Abstract: This thesis focuses on the use of third-order statistics in adaptive blind deconvolution of asymmetric impulsive signals. Traditional methods are typically based on fourthorder moments, which can discriminate signals with heavy-tailed probability functions (i.e. `spiky' signals) from corresponding filtered versions. The work herein demonstrates that, by using third-order central moments, asymmetry in such signals (e.g. only positive `spikes') can be exploited to achieve faster convergence of algorithms and increased robustness to noise. The reasons for these benefits lie mainly in the use of error functions with lower polynomial orders, which leads to simpler gradient equations, improving the convergence rate. The increased robustness to noise is due to the fact that all odd-order statistics of symmetric signals (e.g. Gaussian noise) are zero. A previously known computationally simple, norm-constrained algorithm for gradient search is also examined. It is demonstrated that this algorithm accomplishes third-order moment maximization by gradient ascent, without the undesired e ect of increasing filter norm.
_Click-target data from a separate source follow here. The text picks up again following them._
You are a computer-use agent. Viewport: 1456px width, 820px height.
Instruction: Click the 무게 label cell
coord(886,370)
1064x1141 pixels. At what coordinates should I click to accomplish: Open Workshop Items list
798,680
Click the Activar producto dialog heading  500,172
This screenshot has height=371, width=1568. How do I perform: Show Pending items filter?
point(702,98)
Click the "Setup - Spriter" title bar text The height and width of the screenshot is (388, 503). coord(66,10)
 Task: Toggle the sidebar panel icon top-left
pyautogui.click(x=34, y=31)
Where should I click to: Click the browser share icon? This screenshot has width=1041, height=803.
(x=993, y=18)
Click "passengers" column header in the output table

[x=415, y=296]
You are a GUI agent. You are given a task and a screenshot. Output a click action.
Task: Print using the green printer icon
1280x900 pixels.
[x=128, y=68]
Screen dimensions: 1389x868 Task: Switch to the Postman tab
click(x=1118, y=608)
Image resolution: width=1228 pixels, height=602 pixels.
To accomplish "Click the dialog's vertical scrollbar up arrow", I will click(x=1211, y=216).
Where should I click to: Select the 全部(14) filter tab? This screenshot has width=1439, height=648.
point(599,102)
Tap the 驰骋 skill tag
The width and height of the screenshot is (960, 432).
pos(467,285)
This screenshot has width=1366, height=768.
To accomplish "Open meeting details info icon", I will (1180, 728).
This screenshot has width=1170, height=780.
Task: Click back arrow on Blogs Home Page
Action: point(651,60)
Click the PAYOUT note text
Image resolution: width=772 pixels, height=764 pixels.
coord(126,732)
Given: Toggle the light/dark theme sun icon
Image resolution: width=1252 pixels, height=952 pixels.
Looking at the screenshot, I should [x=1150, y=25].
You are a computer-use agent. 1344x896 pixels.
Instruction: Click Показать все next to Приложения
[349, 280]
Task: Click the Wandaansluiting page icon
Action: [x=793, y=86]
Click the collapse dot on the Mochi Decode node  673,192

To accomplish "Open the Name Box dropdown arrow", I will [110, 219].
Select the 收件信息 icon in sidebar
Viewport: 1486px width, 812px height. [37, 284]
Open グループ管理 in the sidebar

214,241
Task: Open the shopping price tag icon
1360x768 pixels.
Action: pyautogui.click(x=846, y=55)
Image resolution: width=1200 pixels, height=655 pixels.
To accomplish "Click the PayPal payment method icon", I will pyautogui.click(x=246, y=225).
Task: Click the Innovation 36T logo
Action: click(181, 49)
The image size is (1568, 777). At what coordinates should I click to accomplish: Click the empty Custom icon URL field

Norm-constrained optimization is commonly achieved using periodic normalization of the filter vector, involving costly divides and square-root operations. The investigated algorithm requires significantly fewer operations, and uses only multiplications and additions, making it well suited for implementation on fixed-point digital signal processors. Numerical experiments, demonstrating the usefulness of the proposed methods, include blind deconvolution of sound from a diesel engine, and blind equalization of a synthetic ultra-wideband (UWB) communication channel.